SQL几道题回忆一下
各个视频的平均完播率
两张表:
用户-视频互动表tb_user_video_log:记录视频的观看开始,结束事件,视频id号。
短视频信息表tb_video_info:视频的id,时长,发布时间。
问题:找2021年里有播放记录的每个视频的完播率,保留三位小数,并按完播率降序排序。
步骤:
首先,要join表
SELECT a.video_id, ==xxx 1==
AS avg_comp_play_rate
FROM tb_user_video_log a
LEFT JOIN tb_video_info b
ON a.video_id = b.video_id
==xxx 2==
ORDER BY avg_comp_play_rate DESC;
然后问题就是1和2处该怎么写。由于要统计每个视频的完播率,所以要将每个视频的数据汇总在一起。
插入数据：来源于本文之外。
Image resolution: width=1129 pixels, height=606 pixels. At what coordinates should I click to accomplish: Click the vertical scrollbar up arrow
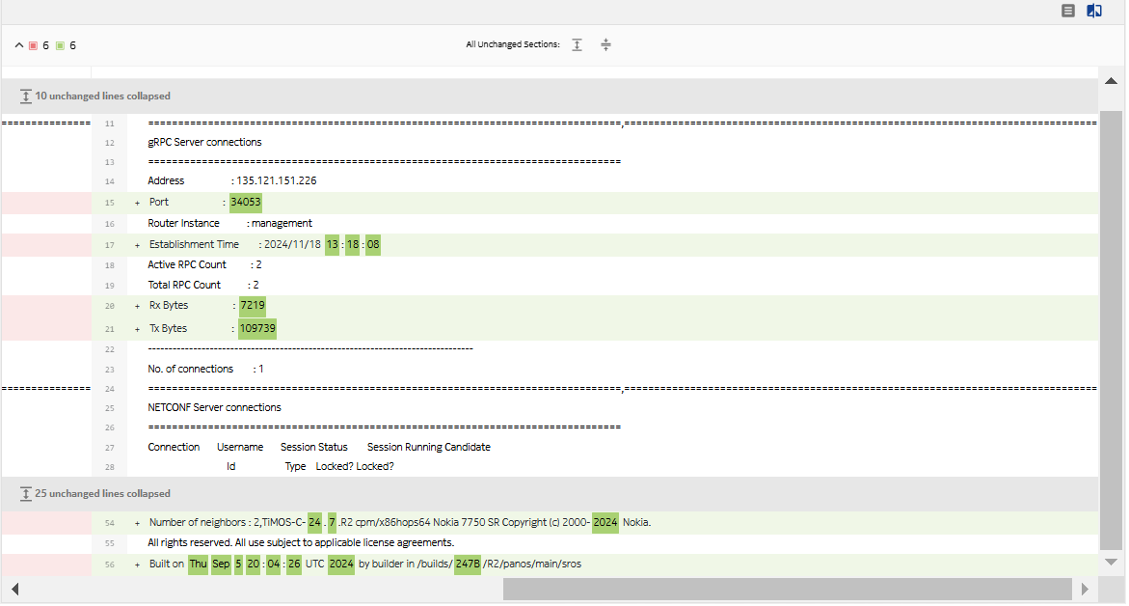pyautogui.click(x=1110, y=81)
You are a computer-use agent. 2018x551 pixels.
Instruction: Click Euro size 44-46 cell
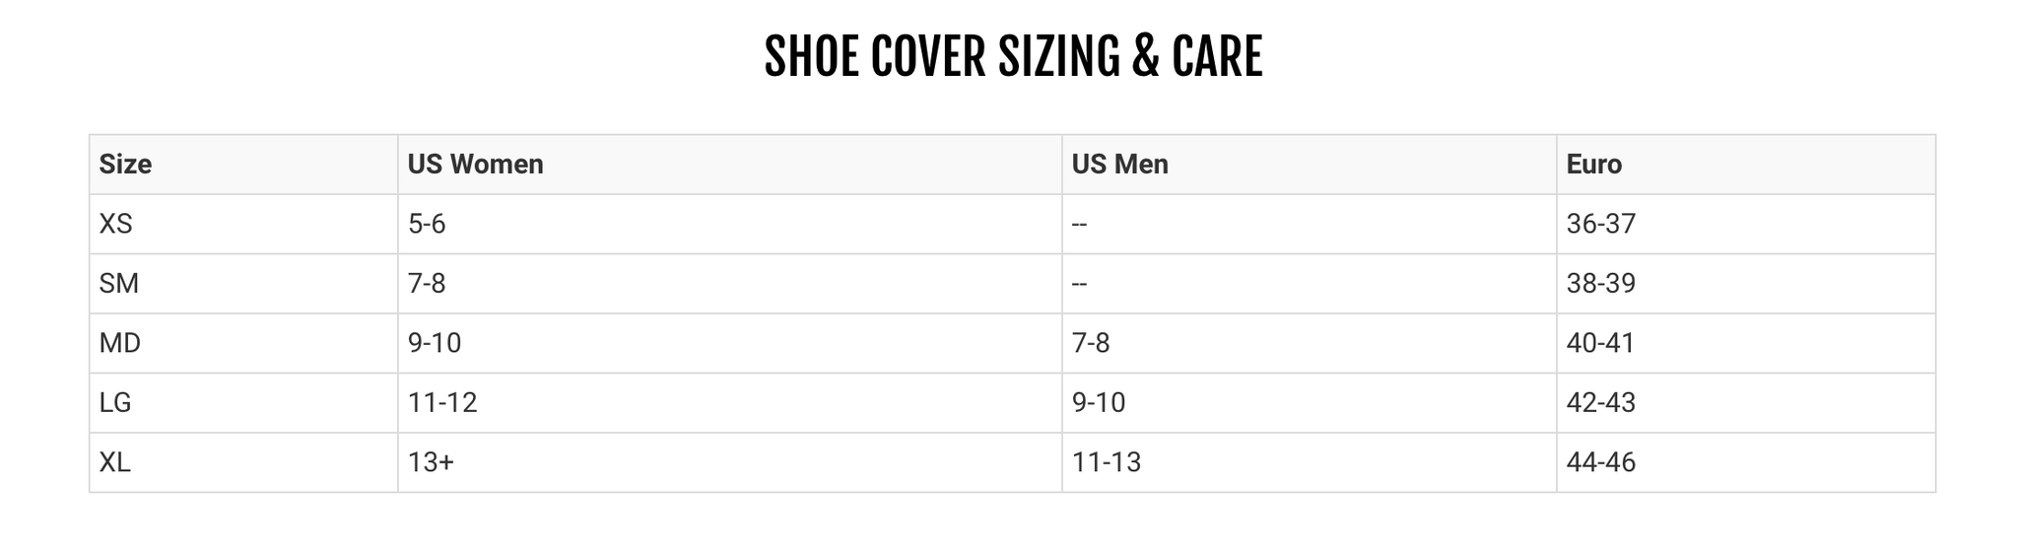click(1600, 462)
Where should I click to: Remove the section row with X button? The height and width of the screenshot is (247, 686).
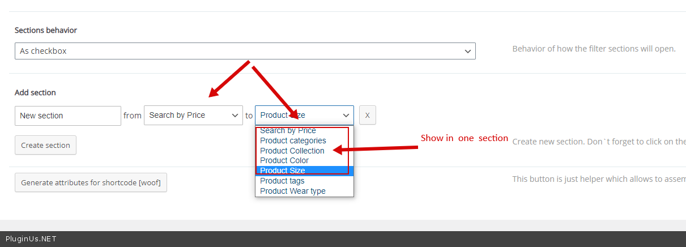[367, 116]
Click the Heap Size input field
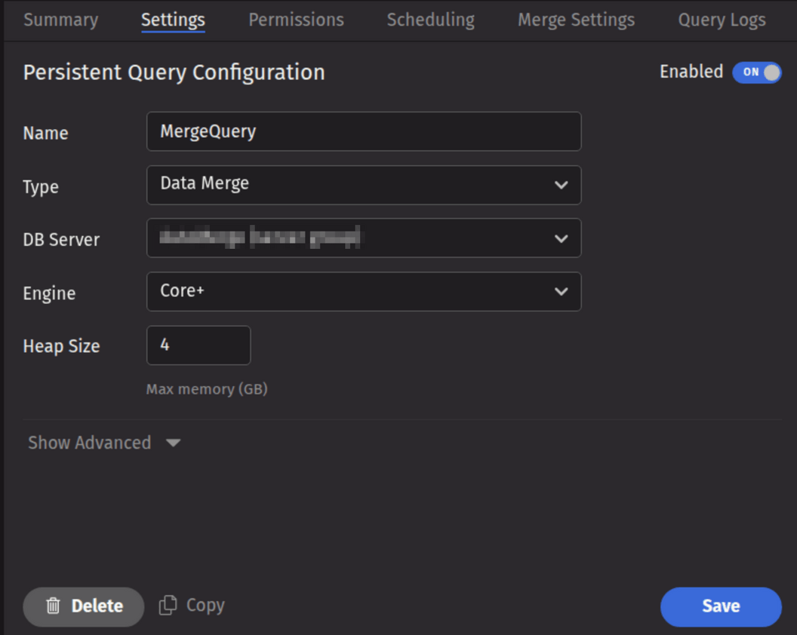This screenshot has width=797, height=635. [198, 345]
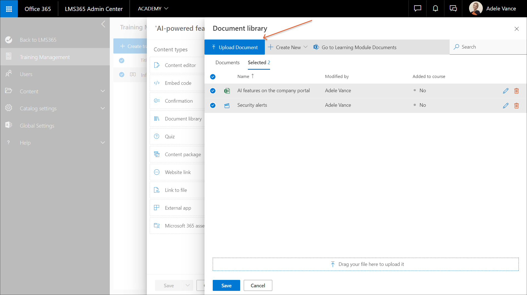
Task: Open the feedback icon next to the bell
Action: (453, 9)
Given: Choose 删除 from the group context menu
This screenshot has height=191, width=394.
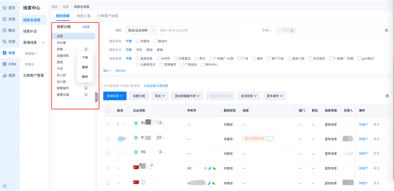Looking at the screenshot, I should pyautogui.click(x=85, y=76).
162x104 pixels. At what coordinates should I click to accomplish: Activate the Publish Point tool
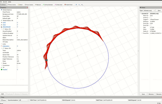click(x=68, y=5)
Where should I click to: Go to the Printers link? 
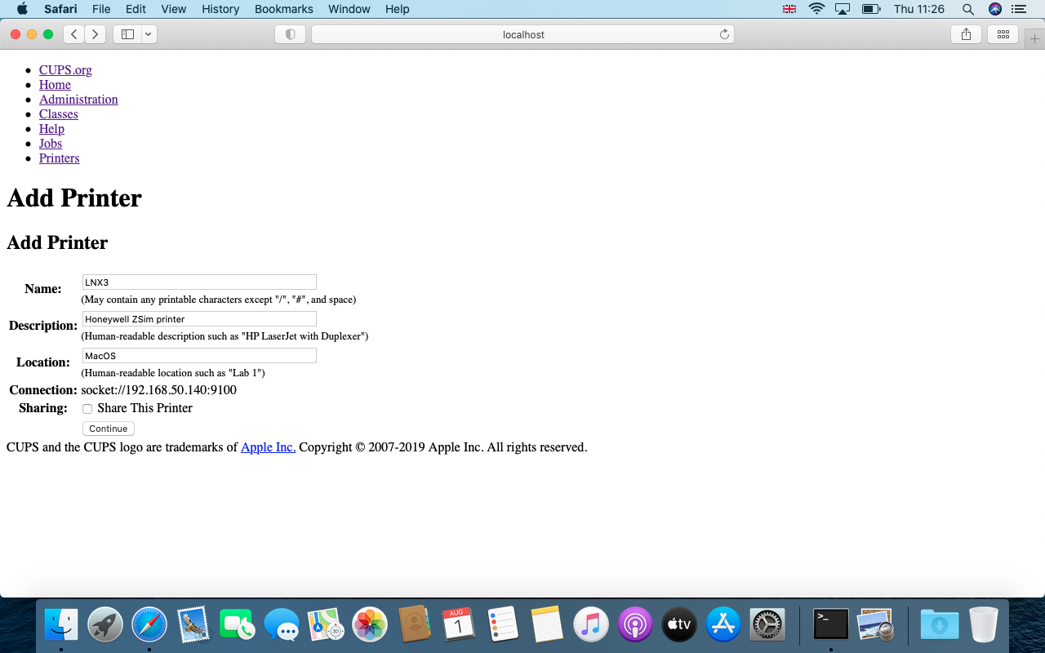pyautogui.click(x=60, y=158)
GROUP BY语句将一个或者多个列对结果集进行分组,在分组的列上可以使用COUNT,SUM,AVG等函数。
SELECT a.video_id, round(sum(视频看完的个数)/count(end_time),3)
AS avg_comp_play_rate
FROM tb_user_video_log a
LEFT JOIN tb_video_info b
ON a.video_id = b.video_id
GROUP BY a.video_id
ORDER BY avg_comp_play_rate DESC;
其中,count(end_time)
和count(start_time)
都无所谓。
round(xxx,3)
保留三位小数。
IF (expr1,expr2,expr3),如果expr1的值为true,则返回expr2的值,如果expr1的值为false, 则返回expr3的值。
所以:
SELECT a.video_id, round(sum(if(timestampdiff(second,start_time,end_time)>=duration,1,0))/count(end_time),3)
AS avg_comp_play_rate
FROM tb_user_video_log a
LEFT JOIN tb_video_info b
ON a.video_id = b.video_id
GROUP BY a.video_id
ORDER BY avg_comp_play_rate DESC;
平均播放进度大于60%的视频类别
原来时间相减一直结果不对,要用timestampdiff。
SELECT tag,concat(round(sum(timestampdiff(second,start_time,end_time)/duration)/count(start_time)*100,2),'%')
AS avg_play_progress
FROM tb_user_video_log a
LEFT JOIN tb_video_info b
ON a.video_id = b.video_id
GROUP BY tag
ORDER BY avg_play_progress DESC;
但是还有两个问题,一个是播放时长超过duration问题,一个是60%问题,按照这样的拼接形式,无法比较大小。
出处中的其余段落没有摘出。